▶ _Exercice proposé 1_: Énumérez tous les partis et alliances politiques nommés dans le texte de lecture.
▶ _Exercice proposé 2_: D'après le texte de lecture, qu'est-ce qui a suscité le débat féroce sur l'avenir de Rifondazione ?

Durant la guerre froide, le PCI dut entrer dans l’opposition,
mais lorsqu’à la fin des années 1960, une vague de grèves militantes et
une révolte des jeunes secouèrent le pays, le parti s’opposa farouchement
à ce mouvement en cherchant plus tard à former une coalition, « un
compromis historique », avec la Démocratie chrétienne mais qui
n’aboutit pas.
Aujourd’hui, les anciens cadres du PCI forment
l’épine dorsale du Parti démocratique qui prend modèle sur le Parti
démocratique américain et qui a abandonné toute prétention si vague soit elle
d’une politique socialiste. Le rôle du vieux PCI, qui associe politique
bourgeoise et symboles « communistes », avait été assumé par Rifondazione
Comunista, née en 1991 à partir d’une aile du PCI, et qui a absorbé une
grande partie de la gauche petite-bourgeoise.
Luttes factionnelles
La débâcle électorale a suscité un débat féroce quant à
l’avenir de Rifondazione. Son dirigeant de longue date, Fausto Bertinotti,
est en position minoritaire. Il avait l’intention de former un nouveau
parti à partir de l’Alliance Arc-en-ciel, en laissant tomber tout lien
avec l’héritage communiste. Le week-end dernier, sa proposition fut
rejetée lors d’une réunion du bureau national du parti, par 70 voix en
faveur de son projet et 98 contre.

▶ _Extrait de données_:
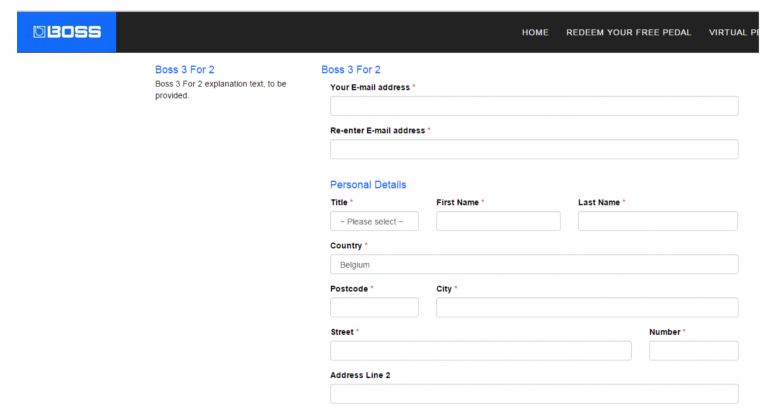Go to the HOME page
The width and height of the screenshot is (770, 414).
(535, 33)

▶ _Réponse finale 1_:
- PCI
- Démocratie chrétienne
- Parti démocratique
- Parti démocratique américain
- Rifondazione Comunista
- Alliance Arc-en-ciel

▶ _Réponse finale 2_: C'est la débâcle électorale qui a suscité ce débat féroce sur l'avenir de Rifondazione.